La politique est facétieuse. Après les présidentielles de 2007, une redistribution des cartes à gauche semblait s’amorcer : le PS incarnait le passé et le MODEM l’avenir. A peine trois ans ont passé et voilà que le moribond a retrouvé une nouvelle jeunesse tandis que les jours du dernier né semblent désormais comptés.
Hélas, cette nouvelle donne a des atours beaucoup moins sympathiques à droite : le Front National, donné pour mort à la faveur d’un discours outrancier de Nicolas Sarkozy sur la sécurité et l’immigration, retrouve des scores élevés et quasiment historiques dans les régions d’Alsace, Nord Pas de Calais et Provence Alpes Cotes d’Azur.
La pratique consistant à aborder les thèmes du FN sans le FN s’est donc révélée moralement douteuse et politiquement inefficace. De là à dire que, du démantèlement de la jungle de Calais devant les caméras du 20h00 aux charters d’expulsion vers l’Afghanistan, le gouvernement s’est compromis pour rien, il n’y a qu’un pas qu’il faut franchir.

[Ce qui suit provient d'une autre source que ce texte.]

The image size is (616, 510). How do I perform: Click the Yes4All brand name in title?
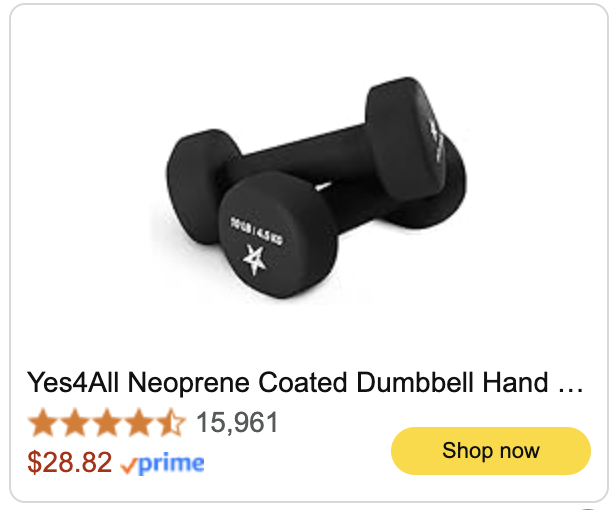pos(73,382)
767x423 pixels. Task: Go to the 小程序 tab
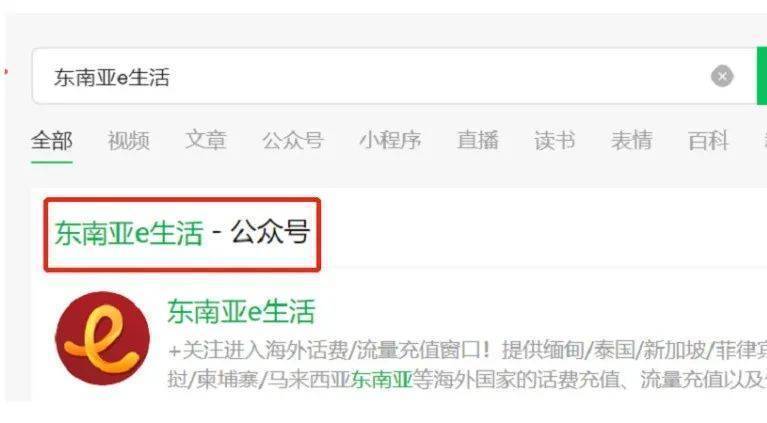coord(390,141)
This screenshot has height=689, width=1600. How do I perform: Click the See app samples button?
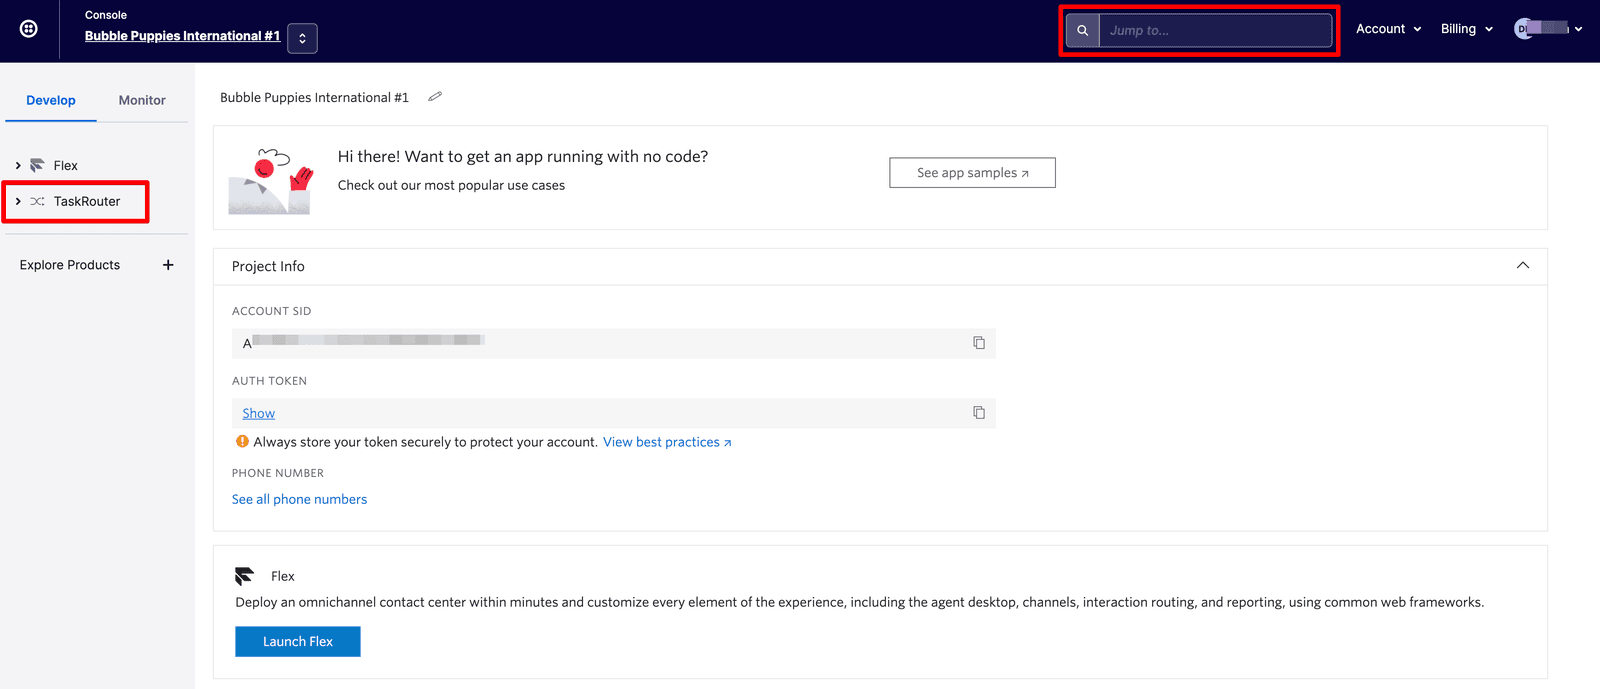[x=972, y=173]
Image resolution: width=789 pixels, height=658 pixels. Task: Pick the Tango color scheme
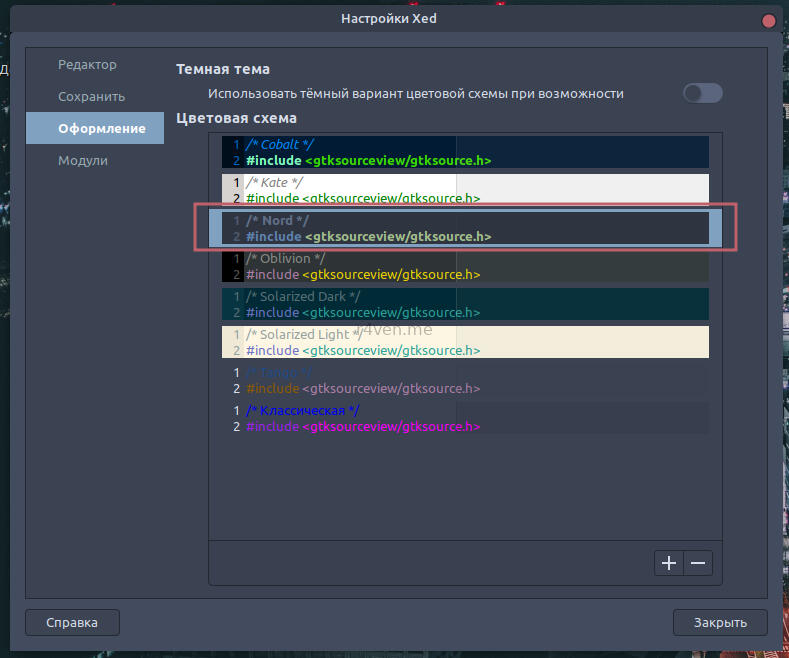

Le pire reste devant nous. Avant les prochaines présidentielles, le Lepénisme et avec lui, l’extrême droite aura un nouveau visage, d’apparence plus fréquentable sous les traits de Marine Le Pen. Peu savent que sous des tonalités sociales, œuvrent en coulisses, des anciens des jeunesses identitaires et des amis de Dieudonné come Farid Smahi. Quant à un aggiornamento, il ne viendra jamais car la dénonciation des immigrés et la mise en cause des étrangers est inscrite dans le code génétique du FN.
En dépit de tout cela, certains à l’UMP aimeraient croquer à pleines dents dans le fruit défendu de la politique française. Les chiffres sont les chiffres et les politologues les plus décomplexés qui travaillent à l’Elysée, comme Patrick Buisson, savent que c’est sur sa droite que l’UMP peut espérer élargir son socle au deuxième tour des élections, quel que soit le coût moral et symbolique d’une telle alliance. A cet égard, certains n’hésitent plus à espérer une évolution à l’italienne où, prenant exemple sur le MSI Italien, l’extrême droite serait une composante, certes discutable, mais incontournable de la majorité.
D’aucuns pensent que ce serait d’ailleurs là, le véritable accomplissement du Sarkozysme : vaincre la malédiction qui empoisonne la droite depuis 1945. Réunir toutes les droites et expurger son camp idéologique de toute honte ou culpabilité issue du vichysme ou de la colonisation. D’autant que Nicolas Sarkozy ne conçoit de tout cela aucune gêne : né après Vichy, trop jeune pour avoir connu la guerre d’Algérie, il est en plus un français de sang mêlé comme il aime à le confesser.
Si cette évolution venait à advenir, il s’agirait ni plus ni moins de la liquidation de l’héritage politique de Jacques Chirac qui avait théorisé et imposé une digue républicaine dont il ne s’écarta jamais. En réalité, le pouvoir en place s’il commettait un tel parjure, loin d’assurer son salut signerait sa perte car ce n’est pas le FN qui deviendrait républicain mais la majorité qui ne le serait plus.
Vous écrivez : « La pratique consistant à aborder les thèmes du FN sans le FN s’est donc révélée moralement douteuse et politiquement inefficace. »
Ce n’est pas la pratique en elle-même qui est inefficace mais… les thèmes du FN et ses solutions qui n’en sont pas ; solutions fantasmatiques qui n’engendrent que déception et frustration.